_EXERCISE AIM_:
Could you repeat exactly the lines from the one containing "Image resolution: width=453" through the last line of the records, with no pictures?

--

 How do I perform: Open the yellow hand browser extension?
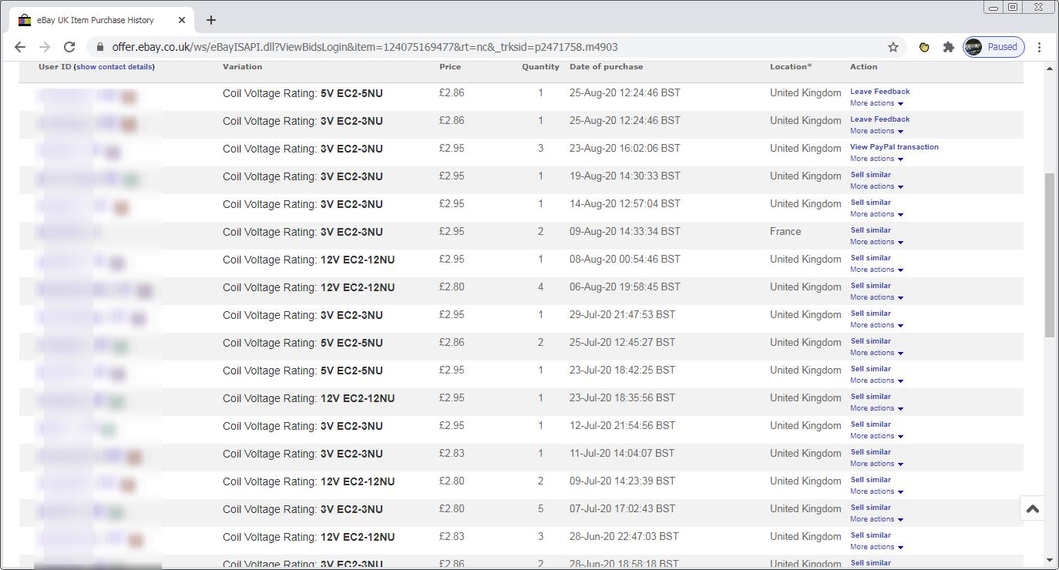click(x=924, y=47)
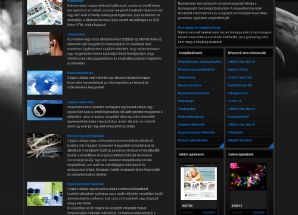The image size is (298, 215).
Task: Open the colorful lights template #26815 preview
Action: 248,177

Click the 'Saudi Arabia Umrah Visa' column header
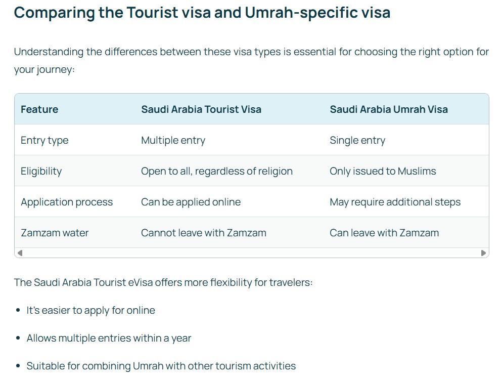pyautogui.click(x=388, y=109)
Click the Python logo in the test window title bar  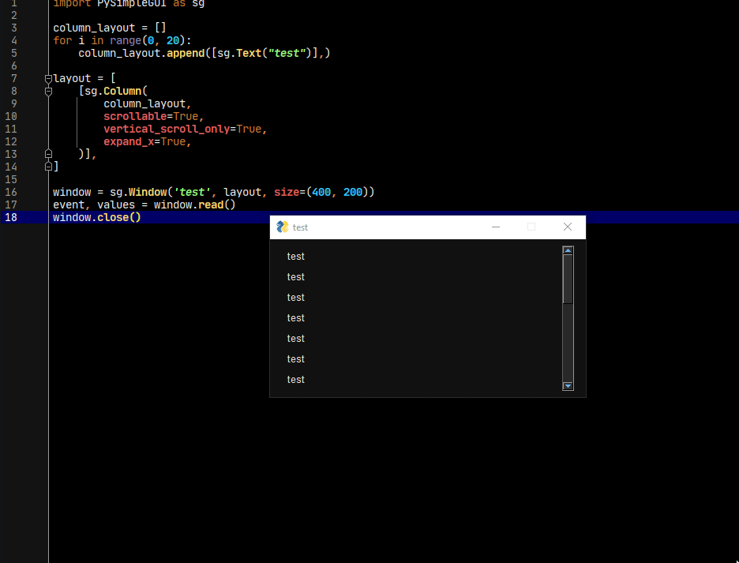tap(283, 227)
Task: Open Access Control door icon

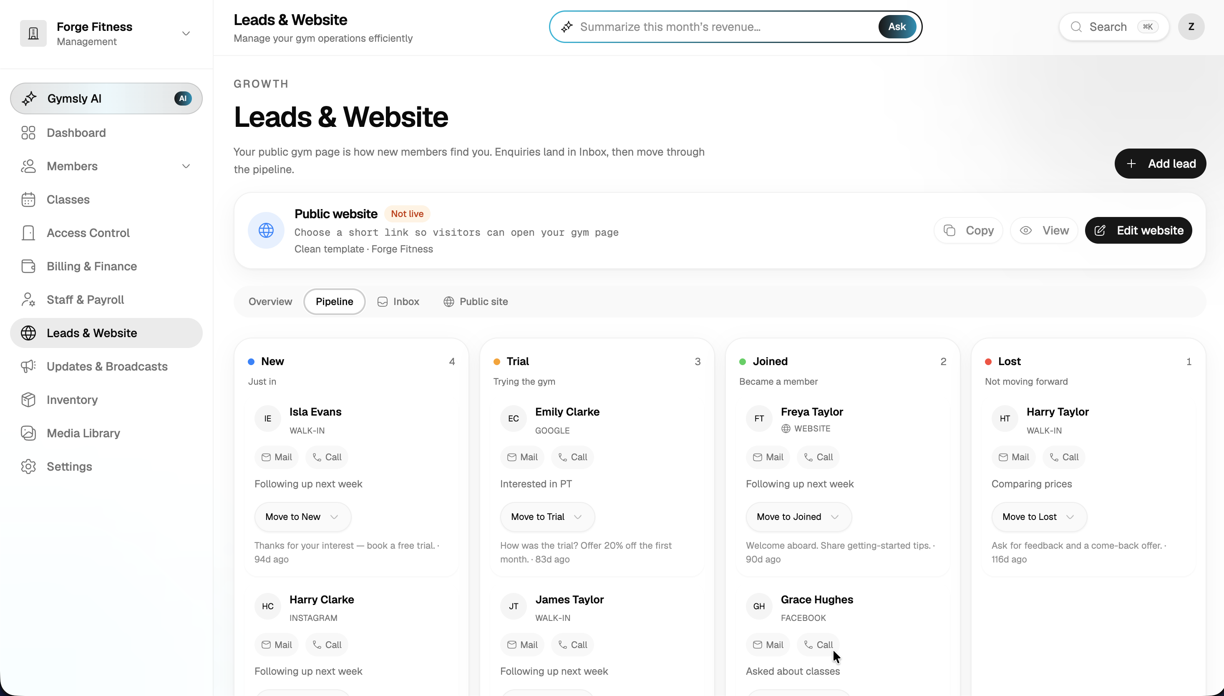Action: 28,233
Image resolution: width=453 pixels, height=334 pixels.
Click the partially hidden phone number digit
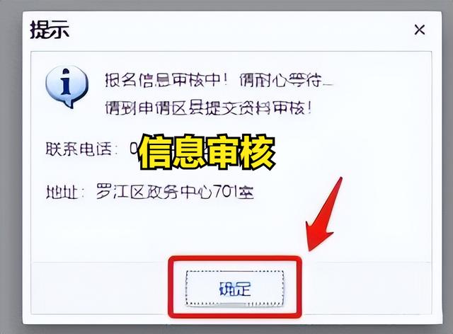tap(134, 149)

--

_ANSWER FOR THIS EXERCISE_:
Image resolution: width=453 pixels, height=334 pixels.
Click the partially hidden phone number digit
tap(134, 149)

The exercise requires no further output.